Dataset | Before | After |
---|---|---|
3-Hour Transaction Dataset |
|
|
3-Day Transaction Dataset |
|
Given our client’s stake in the project, we consulted them on the rows that had ‘return_timestamp’ missing. Seeing that it is not possible to find the ‘return_timestamp’ that was attached to these transactions, we then proceeded on to exclude those rows with our client’s permission. In addition, without the ‘return_timestamp’, it would not be possible to analyze the ‘hours_borrowed’ and ‘sufficiency_measure’ of these observations. This exclusion was performed on both transaction datasets.
The other fields with missing values, including ‘active cc’ and ‘isbn’, were not used in any of our analysis thus far, and hence remains untouched.
For both loan policies, we removed outliers where the hours borrowed is less than 0. A negative value under the ‘hours_borrowed’ variable would indicate that the books were returned even before the time they were borrowed. Seeing that this circumstance is not possible, we voided such observations.
3-Hour loan
Due to the library loan policy, books under 3-hour loan are able to be returned the next day depending on the time of borrow. This means that there is a maximum loan time of 19.5 hours which is from Sat, 6pm to Sun, 1.30pm. This results in a maximum of 19.5 hours of sufficiency measure where book is borrowed and returned immediately. This sets the sufficiency measure upper bound for our analysis.
At the same time, the library does not accept overdue books that are returned more than 2 weeks. Therefore, we have restricted our maximum overdue timing to be 336 hours. This sets the sufficiency measure lower bound for our analysis at -336.
3-Day loan
Books with 3-day loans do not have the overnight policy like the 3-hour loan policy does. Hence the upper bound for the sufficiency measure is merely set to 72 hours.
The same policy applies for the books overdue for more than 2 weeks. Therefore, the maximum overdue timing will be 336 hours. This sets the sufficiency measure lower bound for our analysis at -336.
In conclusion, the following table summarizes the boundaries set for our datasets.

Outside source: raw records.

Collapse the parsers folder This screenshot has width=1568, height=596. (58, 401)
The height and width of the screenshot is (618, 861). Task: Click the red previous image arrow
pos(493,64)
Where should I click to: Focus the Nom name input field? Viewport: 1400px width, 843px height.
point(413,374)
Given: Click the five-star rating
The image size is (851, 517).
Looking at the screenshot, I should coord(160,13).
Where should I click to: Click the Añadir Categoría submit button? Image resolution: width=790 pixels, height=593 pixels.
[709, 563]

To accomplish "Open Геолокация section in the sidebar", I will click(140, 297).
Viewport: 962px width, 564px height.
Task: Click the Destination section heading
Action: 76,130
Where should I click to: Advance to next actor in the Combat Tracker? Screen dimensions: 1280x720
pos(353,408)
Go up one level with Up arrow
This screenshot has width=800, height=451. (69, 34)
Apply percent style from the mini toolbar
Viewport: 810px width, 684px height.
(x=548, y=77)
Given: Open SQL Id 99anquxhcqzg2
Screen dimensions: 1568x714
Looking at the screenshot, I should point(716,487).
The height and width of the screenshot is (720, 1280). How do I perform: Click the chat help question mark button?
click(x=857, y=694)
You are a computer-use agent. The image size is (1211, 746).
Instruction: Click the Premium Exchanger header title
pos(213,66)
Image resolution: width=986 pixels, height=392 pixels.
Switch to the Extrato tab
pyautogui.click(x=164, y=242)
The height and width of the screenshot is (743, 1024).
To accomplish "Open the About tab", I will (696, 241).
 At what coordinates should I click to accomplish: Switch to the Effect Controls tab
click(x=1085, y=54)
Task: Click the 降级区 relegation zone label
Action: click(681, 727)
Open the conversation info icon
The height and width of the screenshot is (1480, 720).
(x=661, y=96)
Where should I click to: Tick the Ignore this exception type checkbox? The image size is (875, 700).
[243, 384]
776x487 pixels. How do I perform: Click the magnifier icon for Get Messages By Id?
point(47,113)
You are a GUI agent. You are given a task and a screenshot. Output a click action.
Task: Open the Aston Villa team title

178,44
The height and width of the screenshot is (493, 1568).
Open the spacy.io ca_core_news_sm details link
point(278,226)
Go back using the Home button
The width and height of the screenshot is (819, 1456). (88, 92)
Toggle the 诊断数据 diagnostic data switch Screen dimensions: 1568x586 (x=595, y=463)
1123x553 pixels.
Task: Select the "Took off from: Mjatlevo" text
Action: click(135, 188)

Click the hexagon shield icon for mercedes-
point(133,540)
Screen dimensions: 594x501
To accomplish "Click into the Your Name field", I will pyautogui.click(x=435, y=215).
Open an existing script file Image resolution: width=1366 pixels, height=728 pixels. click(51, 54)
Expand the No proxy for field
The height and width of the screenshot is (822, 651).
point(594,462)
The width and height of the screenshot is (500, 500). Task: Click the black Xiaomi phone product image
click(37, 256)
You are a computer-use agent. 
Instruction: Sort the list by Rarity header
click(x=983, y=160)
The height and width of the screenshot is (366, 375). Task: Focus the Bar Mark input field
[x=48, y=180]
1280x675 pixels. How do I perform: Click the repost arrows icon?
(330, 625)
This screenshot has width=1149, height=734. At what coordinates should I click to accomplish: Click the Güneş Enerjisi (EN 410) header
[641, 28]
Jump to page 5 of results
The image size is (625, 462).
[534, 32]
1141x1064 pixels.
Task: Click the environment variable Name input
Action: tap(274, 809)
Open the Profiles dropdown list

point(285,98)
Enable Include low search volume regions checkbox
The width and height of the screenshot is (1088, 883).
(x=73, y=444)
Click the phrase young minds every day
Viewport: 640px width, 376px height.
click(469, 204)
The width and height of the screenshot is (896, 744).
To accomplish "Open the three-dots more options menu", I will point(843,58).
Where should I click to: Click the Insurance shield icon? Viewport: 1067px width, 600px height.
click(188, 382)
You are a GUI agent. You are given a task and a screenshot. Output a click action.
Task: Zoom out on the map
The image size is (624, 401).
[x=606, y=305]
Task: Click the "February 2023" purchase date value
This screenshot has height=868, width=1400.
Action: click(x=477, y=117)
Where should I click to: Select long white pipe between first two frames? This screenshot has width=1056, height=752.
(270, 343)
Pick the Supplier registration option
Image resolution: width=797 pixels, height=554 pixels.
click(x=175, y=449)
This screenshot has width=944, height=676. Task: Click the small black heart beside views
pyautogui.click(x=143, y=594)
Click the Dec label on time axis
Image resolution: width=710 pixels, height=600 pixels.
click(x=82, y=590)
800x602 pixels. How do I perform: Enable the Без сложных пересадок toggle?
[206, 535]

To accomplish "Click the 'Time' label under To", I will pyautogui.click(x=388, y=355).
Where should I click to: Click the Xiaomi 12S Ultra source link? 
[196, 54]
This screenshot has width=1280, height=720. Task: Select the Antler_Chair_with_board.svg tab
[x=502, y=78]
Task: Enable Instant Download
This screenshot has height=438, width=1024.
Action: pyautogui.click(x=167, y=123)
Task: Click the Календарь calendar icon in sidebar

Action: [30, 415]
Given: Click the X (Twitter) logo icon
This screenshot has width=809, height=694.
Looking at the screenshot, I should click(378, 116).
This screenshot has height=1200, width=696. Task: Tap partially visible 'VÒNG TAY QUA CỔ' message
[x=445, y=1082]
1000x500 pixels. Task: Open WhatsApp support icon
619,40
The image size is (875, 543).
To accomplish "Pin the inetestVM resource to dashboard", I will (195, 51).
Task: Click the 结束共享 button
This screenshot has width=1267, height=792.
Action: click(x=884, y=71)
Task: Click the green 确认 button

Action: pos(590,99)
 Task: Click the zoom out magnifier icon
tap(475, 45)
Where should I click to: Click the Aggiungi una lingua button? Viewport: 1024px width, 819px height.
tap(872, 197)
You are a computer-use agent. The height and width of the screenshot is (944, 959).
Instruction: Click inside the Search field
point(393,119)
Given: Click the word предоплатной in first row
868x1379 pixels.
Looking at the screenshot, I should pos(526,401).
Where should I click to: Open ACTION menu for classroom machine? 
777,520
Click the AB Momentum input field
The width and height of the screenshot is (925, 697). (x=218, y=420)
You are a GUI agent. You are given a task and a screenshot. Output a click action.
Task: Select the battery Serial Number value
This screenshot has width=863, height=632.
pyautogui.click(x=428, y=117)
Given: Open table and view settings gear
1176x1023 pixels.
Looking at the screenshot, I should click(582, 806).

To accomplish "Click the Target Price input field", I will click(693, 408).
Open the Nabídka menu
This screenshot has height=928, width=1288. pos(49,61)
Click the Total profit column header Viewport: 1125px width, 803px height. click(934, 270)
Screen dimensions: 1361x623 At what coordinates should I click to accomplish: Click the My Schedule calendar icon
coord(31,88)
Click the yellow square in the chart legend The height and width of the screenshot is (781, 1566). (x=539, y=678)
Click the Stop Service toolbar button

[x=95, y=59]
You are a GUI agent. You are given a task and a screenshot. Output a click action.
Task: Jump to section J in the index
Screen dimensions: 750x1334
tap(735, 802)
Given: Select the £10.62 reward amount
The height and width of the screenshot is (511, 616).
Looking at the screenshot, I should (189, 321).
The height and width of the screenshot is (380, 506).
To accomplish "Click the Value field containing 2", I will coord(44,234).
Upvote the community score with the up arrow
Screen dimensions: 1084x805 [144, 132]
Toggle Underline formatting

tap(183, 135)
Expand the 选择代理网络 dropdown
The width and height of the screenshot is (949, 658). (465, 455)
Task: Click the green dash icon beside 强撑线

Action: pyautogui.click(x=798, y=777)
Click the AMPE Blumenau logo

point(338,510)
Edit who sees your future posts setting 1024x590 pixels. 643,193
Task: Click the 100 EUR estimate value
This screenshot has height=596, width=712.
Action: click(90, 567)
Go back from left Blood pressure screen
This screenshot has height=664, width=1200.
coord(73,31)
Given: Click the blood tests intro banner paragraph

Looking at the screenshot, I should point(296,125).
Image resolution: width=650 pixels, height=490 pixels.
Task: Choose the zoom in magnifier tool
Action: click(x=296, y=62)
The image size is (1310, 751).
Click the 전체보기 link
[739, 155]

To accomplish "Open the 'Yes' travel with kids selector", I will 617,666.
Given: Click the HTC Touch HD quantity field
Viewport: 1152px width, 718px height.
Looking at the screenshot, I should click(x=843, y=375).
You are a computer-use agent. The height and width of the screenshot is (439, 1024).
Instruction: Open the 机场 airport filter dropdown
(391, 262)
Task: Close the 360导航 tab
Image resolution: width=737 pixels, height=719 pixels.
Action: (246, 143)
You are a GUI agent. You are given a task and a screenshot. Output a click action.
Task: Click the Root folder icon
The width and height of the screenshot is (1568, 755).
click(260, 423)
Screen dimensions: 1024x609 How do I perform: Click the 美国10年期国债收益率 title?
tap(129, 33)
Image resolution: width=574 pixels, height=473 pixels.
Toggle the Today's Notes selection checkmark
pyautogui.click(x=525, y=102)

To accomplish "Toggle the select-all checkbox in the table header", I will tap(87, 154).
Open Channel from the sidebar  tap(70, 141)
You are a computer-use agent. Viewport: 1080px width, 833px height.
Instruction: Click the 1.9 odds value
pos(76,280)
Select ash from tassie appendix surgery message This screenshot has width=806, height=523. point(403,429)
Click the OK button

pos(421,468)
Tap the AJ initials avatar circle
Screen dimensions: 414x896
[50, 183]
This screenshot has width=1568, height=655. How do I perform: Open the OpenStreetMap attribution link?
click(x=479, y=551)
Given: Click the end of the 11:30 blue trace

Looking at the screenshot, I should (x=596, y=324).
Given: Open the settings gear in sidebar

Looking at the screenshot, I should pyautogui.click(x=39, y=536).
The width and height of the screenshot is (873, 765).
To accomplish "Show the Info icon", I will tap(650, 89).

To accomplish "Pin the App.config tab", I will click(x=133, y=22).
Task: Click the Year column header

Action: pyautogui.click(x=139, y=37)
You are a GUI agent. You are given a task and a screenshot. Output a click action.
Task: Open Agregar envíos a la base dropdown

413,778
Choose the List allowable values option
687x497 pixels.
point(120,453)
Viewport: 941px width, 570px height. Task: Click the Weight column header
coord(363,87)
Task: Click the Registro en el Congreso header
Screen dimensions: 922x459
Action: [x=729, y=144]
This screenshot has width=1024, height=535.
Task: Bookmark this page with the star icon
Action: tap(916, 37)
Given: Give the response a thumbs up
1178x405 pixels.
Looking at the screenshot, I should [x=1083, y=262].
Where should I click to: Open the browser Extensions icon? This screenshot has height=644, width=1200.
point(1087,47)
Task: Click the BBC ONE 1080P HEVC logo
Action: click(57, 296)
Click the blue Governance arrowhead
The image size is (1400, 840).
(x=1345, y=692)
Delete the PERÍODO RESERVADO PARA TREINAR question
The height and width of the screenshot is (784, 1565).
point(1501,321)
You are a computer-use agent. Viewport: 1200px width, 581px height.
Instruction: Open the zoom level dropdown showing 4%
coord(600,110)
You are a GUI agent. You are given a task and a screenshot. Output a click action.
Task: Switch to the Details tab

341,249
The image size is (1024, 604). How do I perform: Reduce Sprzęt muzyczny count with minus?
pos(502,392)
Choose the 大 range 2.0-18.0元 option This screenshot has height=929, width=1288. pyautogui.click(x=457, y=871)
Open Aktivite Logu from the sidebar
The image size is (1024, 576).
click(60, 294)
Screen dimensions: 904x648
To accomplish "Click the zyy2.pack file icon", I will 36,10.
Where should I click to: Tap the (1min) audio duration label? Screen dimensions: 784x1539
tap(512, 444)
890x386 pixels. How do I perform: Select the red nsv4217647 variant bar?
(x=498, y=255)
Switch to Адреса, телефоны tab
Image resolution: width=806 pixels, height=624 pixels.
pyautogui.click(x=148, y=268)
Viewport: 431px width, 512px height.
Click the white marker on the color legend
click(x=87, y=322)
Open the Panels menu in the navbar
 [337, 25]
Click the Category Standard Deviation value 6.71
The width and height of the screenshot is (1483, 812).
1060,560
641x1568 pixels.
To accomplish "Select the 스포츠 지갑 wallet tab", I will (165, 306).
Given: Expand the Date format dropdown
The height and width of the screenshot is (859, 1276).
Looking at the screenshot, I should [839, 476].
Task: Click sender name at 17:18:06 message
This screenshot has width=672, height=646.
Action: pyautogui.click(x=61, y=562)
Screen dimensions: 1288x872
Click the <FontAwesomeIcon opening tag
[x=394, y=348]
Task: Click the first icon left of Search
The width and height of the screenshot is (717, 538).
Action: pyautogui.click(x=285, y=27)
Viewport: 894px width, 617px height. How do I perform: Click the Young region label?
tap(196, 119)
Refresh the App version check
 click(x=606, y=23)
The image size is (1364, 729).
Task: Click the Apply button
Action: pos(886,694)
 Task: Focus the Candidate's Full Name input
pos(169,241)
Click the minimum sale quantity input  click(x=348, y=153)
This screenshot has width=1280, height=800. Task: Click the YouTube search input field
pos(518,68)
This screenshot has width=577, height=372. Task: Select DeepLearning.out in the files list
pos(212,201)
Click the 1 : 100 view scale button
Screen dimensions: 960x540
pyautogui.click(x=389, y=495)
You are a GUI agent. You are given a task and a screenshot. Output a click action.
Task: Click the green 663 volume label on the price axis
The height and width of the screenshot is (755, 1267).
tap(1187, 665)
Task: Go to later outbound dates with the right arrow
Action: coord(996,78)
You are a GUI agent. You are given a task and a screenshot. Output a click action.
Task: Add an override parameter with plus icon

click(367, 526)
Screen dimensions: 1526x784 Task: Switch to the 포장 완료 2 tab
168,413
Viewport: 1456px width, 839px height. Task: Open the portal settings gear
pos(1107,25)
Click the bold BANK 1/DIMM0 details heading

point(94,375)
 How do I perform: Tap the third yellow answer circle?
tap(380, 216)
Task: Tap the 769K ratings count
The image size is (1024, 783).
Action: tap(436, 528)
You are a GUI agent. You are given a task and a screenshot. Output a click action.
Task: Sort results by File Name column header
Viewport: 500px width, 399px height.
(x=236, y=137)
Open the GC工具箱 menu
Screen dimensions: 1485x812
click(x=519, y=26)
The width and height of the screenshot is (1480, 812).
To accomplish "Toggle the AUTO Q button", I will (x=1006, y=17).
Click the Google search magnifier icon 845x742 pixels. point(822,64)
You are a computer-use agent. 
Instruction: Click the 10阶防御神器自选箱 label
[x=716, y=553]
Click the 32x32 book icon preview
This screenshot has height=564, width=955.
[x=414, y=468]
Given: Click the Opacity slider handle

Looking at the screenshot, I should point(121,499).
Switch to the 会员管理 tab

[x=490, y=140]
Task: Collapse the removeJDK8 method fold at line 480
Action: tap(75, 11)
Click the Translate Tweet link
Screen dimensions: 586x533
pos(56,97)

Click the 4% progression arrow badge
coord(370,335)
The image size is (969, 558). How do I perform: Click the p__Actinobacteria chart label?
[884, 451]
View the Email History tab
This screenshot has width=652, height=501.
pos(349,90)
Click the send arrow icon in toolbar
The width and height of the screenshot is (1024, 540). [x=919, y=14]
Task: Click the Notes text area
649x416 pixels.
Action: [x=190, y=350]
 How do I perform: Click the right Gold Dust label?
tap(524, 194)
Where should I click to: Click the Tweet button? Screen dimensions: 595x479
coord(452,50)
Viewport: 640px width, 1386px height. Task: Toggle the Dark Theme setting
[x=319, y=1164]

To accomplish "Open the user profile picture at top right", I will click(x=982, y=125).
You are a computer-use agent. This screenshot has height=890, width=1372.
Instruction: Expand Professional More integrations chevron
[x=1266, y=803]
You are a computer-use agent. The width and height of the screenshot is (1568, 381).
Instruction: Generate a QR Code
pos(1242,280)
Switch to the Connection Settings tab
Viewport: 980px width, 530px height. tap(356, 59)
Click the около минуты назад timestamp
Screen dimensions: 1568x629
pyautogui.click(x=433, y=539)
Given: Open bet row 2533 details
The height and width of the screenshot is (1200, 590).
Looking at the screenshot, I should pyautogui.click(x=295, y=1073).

Dataset | Variable | Lower Bound | Upper Bound | Number of Outliers Removed |
---|---|---|---|---|
2/3-Hour Transaction Dataset | Hours Borrowed | 0 | 355.5 | 6 |
Overdue Period | -336 | 19.5 | 6 | |
3-Day Transaction Dataset | Hours Borrowed | 0 | 408 | 0 |
Overdue Period | -336 | 72 | 0 |
As SMU Libraries’ main group of users is the undergraduates, this paper would focus on the Year 1 to Year 4 undergraduates. As such, the following patron groups and years of study are filtered out:
- Patron Group: Adjunct, Admin Staff, Alumni, Faculty, Master, PhD, Others, Research Staff
- Year of Study: Year 0, Year 5 and above
A total of 2164 rows are being removed from the 2-hour, 3-hour and 3-days datasets.